Metadata-Version: 2.1
Name: vidcrawler
Version: 1.0.31
Summary: Video Crawler
Home-page: https://github.com/zackees/vidcrawler
Author: Zach Vorhies
Author-email: dont@email.me
License: MIT
Requires-Python: >=3.6.0
Description-Content-Type: text/markdown
License-File: LICENSE
Requires-Dist: feedparser
Requires-Dist: pytz
Requires-Dist: beautifulsoup4
Requires-Dist: keyvalue_sqlite
Requires-Dist: python-dateutil
Requires-Dist: isodate
Requires-Dist: requests
Requires-Dist: types-python-dateutil
Requires-Dist: types-pytz
Requires-Dist: types-requests
Requires-Dist: open-webdriver>=1.4.5
Requires-Dist: filelock
Requires-Dist: yt-dlp>=2023.3.4
Requires-Dist: static-ffmpeg
Requires-Dist: pytest-playwright
Requires-Dist: ytdlp-brighteon>=2023.10.3
Requires-Dist: docker-run-cmd>=1.0.13

# vidcrawler

Crawls major videos sites like YouTube/Rumble/Bitchute/Brighteon for video content and outputs a json feed of all the videos that were found.

## Platform Unit Tests

[![Actions Status](https://github.com/zackees/vidcrawler/workflows/MacOS_Tests/badge.svg)](https://github.com/zackees/vidcrawler/actions/workflows/test_macos.yml)
[![Actions Status](https://github.com/zackees/vidcrawler/workflows/Win_Tests/badge.svg)](https://github.com/zackees/vidcrawler/actions/workflows/test_win.yml)
[![Actions Status](https://github.com/zackees/vidcrawler/workflows/Ubuntu_Tests/badge.svg)](https://github.com/zackees/vidcrawler/actions/workflows/test_ubuntu.yml)

## Scraper Tests

[![Actions Status](https://github.com/zackees/vidcrawler/workflows/Scaper_Youtube/badge.svg)](https://github.com/zackees/vidcrawler/actions/workflows/test_youtube.yml)
[![Actions Status](https://github.com/zackees/vidcrawler/workflows/Scaper_Rumble/badge.svg)](https://github.com/zackees/vidcrawler/actions/workflows/test_rumble.yml)
[![Actions Status](https://github.com/zackees/vidcrawler/workflows/Scraper_Gabtv/badge.svg)](https://github.com/zackees/vidcrawler/actions/workflows/test_gabtv.yml)
[![Actions Status](https://github.com/zackees/vidcrawler/workflows/Scraper_Spotify/badge.svg)](https://github.com/zackees/vidcrawler/actions/workflows/test_spotify.yml)
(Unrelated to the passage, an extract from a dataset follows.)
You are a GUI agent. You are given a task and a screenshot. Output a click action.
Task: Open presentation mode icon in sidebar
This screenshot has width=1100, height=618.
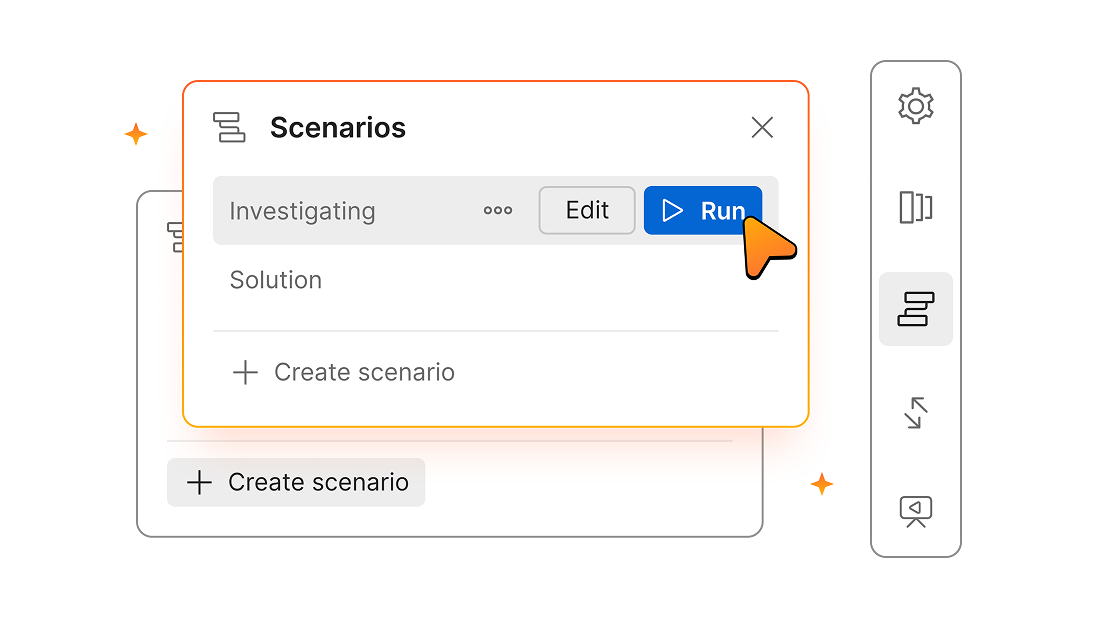915,511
Note that bitchute doesn't like the github runner's IP and will fail with a 403 forbidden.
[![Actions Status](https://github.com/zackees/vidcrawler/workflows/Scaper_Bitchute/badge.svg)](https://github.com/zackees/vidcrawler/actions/workflows/test_bitchute.yml)

## API

#### Command line

`vidcrawler --input_crawl_json "fetch_list.json" --output_json "out_list.json"`

#### Python

```python
import json
from vidcrawler import crawl_video_sites
crawl_list = [
    [
        "Computing Forever",  # Can be whatever you want.
        "bitchute",  # Must be "youtube", "rumble", "bitchute" (and others).
        "hybm74uihjkf"  # The channel id on the service.
    ]
]
output = crawl_video_sites(crawl_list)
print(json.dumps(output))
```

"source" and "channel_id" are used to generate the video-platform-specific urls to fetch data. The "channel name"
is echo'd back in the generated json feeds, but doesn't not affect the fetching process in any way.

## Testing

Install vidcrawler and then the command `vidcralwer_test` will become available.

```bash
> pip install vidcrawler
> vidcrawler_test
```

# youtube-pull-channel

This new command will a channel and all of it's files as mp3s. Great for transcribing and putting into an LLM.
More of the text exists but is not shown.